Let’s face it. Most kids love Christmas for the presents. As much as we’d like to make them believe that it’s all about the giving, they prefer the toy fire truck or the Baby Wets Her Pants over watching Dad open up yet another striped tie or seeing Mom shout with glee over a diamond necklace. It’s all about the ripping open of the presents and reveling in seeing Santa demolish their Christmas wish list just as fast as the remote control car crashes once too many and heads off to the toy graveyard. Director Bob Clark’s A Christmas Story captures this sense unlike no other holiday film I have seen.

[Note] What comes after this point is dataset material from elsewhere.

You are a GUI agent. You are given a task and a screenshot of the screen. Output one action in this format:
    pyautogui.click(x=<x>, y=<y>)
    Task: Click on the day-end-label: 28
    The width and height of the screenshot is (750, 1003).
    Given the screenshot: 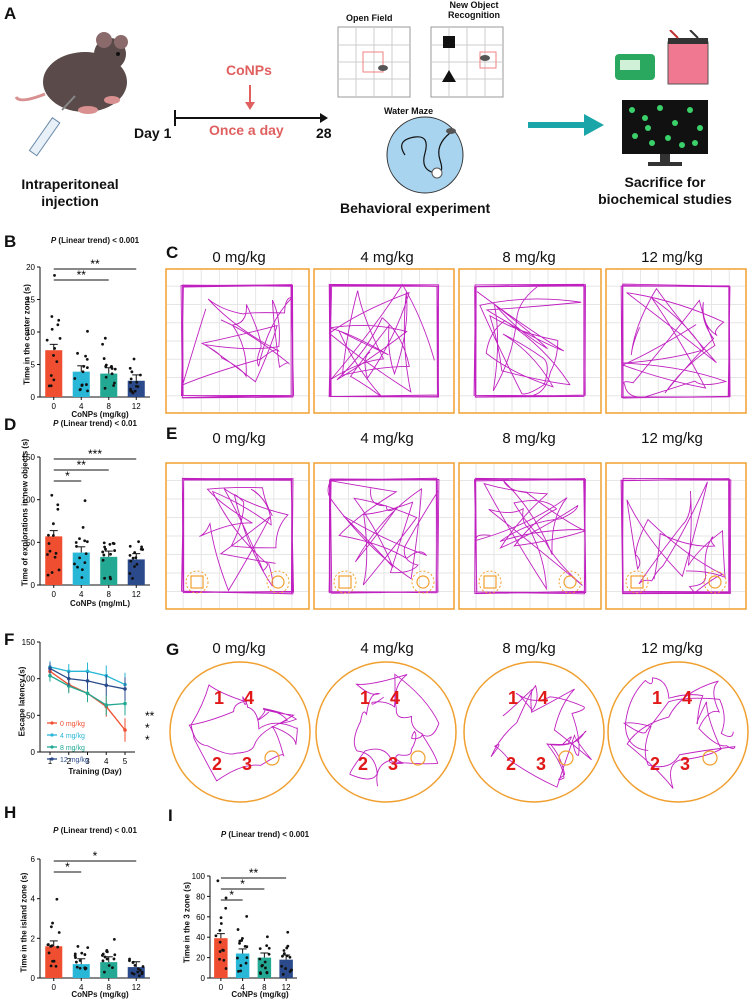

It’s the 1940’s and Ralphie (Peter Billingsley) is your typical Little Orphan Annie-listening young lad. All he really wants for Christmas this year is an official Red Rider B.B. gun. Yet every time he tells an adult his dream gift he’s greeted with the same response, “You’ll shoot your eye out.” A Christmas Story follows the lead up to Christmas, following Ralphie, his family and his friends as they get ready for yet another big December 25th. The film follows them to places like the department store, a visit with Santa, evenings in front of the radio and afternoons during the final days of class before the holiday break. We’re also taken into Ralphie’s imagination as he dreams of all the good he can do if he were to get the gun and the horror of hearing the same phrase about him shooting his peepers over and over again.

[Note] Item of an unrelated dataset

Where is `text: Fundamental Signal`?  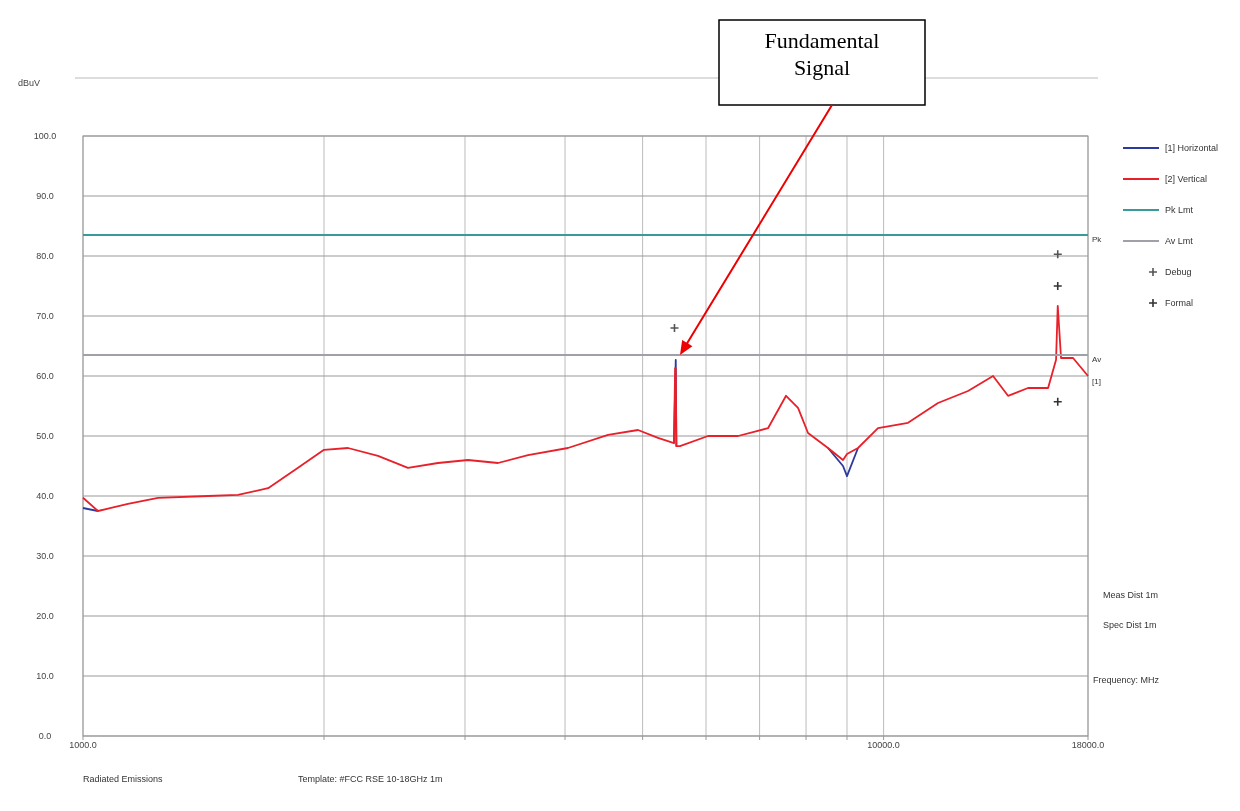 text: Fundamental Signal is located at coordinates (822, 54). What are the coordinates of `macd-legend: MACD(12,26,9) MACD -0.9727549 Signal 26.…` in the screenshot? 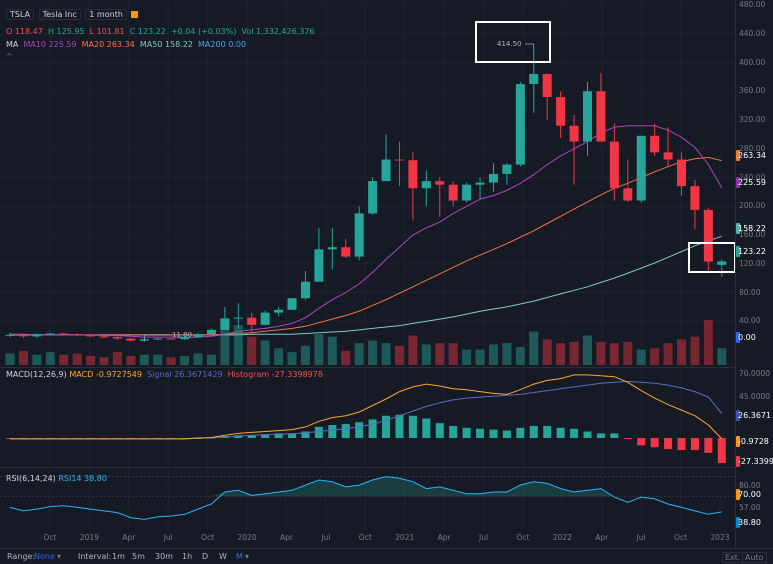 It's located at (164, 374).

A Christmas Story evokes a sense of genuine nostalgia. No matter what era you’ve grown up in, chances that if you celebrate Christmas you’ve experienced similar excitement and frustrations as Ralphie. You probably also know similar people as those he runs across every day, whether it’s the dad fawning over a tacky prize and cussing over a broken furnace or a scary looking and equally frightening bully or a younger sibling that refuses to eat anything that isn’t first made into playtime. Sometimes nostalgia can hinder a film because the viewer can get more caught up in the retro objects rather than the sense of the film. The Wedding Singer comes to mind as such an example. Although a cute film, much of the story is meant to take the audience back to the 1980’s by trying to cram as many references from the decade into the film’s narrative, even if they have to be forced. Instead nostalgia worked in A Christmas Story to take me back to a time when I was young. It isn’t formed in objects but rather a sense of childhood innocence where mulling over the toy section in the back of the Sears catalogue was an annual event. Once there, Clark sustains the momentum by going through situations I could relate to from my clouded memory.
The title A Christmas Story is an ambiguous one that draws on the fact that this is a typical Christmas experience for one boy. Yet at the same time, it has grown into a classic because it is such a near universal experience for those of us who have grown up in increasingly commercial and less religiously based Christmas seasons.
My annual viewing of A Christmas Story is a love built on humour, recognition and reflection of years past. It never fails to take me back to a place of welcomed innocence yet it doesn’t make me wish I were back there. And although I enjoy the giving side of the season now, let’s face it, adults like to receive things too sometimes.